Les deux disciplines sont évidemment très différentes. Contrairement aux éthologues, qui peuvent observer des espèces bien documentées pour étudier le comportement, les chercheurs du SETI manquent cruellement de ressources. À ce jour, il n’y a même aucune preuve irréfutable qu’une autre forme de vie intelligente existe quelque part dans le cosmos. Tout l’enjeu, c’est donc de pouvoir identifier un éventuel message extraterrestre ; avant de pouvoir communiquer avec des aliens, il faudrait d’abord être capable de réaliser qu’ils essaient de s’adresser à notre espèce.
C’est une problématique loin d’être triviale. En effet, l’univers est parcouru en permanence par de très nombreux signaux. Les astronomes captent très régulièrement des ondes électromagnétiques et des particules de haute énergie dont l’origine n’est pas toujours évidente.
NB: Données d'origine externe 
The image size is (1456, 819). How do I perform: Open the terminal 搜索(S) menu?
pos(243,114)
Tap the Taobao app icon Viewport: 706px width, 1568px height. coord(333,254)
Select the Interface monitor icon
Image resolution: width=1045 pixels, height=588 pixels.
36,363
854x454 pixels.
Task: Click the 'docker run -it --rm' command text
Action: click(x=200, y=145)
En théorie, il n’est pas impossible que des messages extraterrestres soient encodés dans certains de ces signaux — mais si c’est effectivement le cas, comment faire la différence ?
S’entraîner à reconnaître un éventuel message alien
Pour séparer les phénomènes naturels d’un éventuel message artificiel, les chercheurs du SETI ont mis au point une stratégie assez prometteuse : disséquer les signaux pour en déterminer le degré de complexité. En effet, on peut raisonnablement partir du principe qu’un message alien présenterait différents types de motifs bien spécifiques, organisés selon une structure particulière. Un peu comme les langues humaines qui sont conditionnées par des règles grammaticales bien définies.
Or, c’est quelque chose qu’il est possible de déterminer à l’aide d’outils mathématiques poussés. Même sans comprendre le sens d’un message, ces méthodes analytiques peuvent mettre en évidence des motifs susceptibles de révéler un haut degré de complexité, et par extension, la nature intentionnelle d’un message.
C’est une approche prometteuse, mais qui se heurte tout de même à une limite majeure. Il est difficile de peaufiner ces outils analytiques, puisque jusqu’à preuve du contraire, nous n’avons toujours pas de message extraterrestre sur lequel se baser.
C’est là qu’interviennent les baleines à bosse. En analysant méticuleusement les interactions de ces êtres si intelligents, les chercheurs tentent de développer des filtres pour déterminer le niveau de complexité d’un signal. Dans l’idéal, ces filtres seront ensuite appliqués à divers signaux captés par les astronomes pour déterminer s’ils pourraient éventuellement provenir d’une forme de vie intelligente.
Rien ne dit que cette initiative sera récompensée un jour — mais c’est une constante dans la recherche d’intelligence extraterrestre. Cette discipline demeure très exploratoire, pour des raisons évidentes. Il faudra donc s’armer de patience en espérant que ces efforts finiront par payer.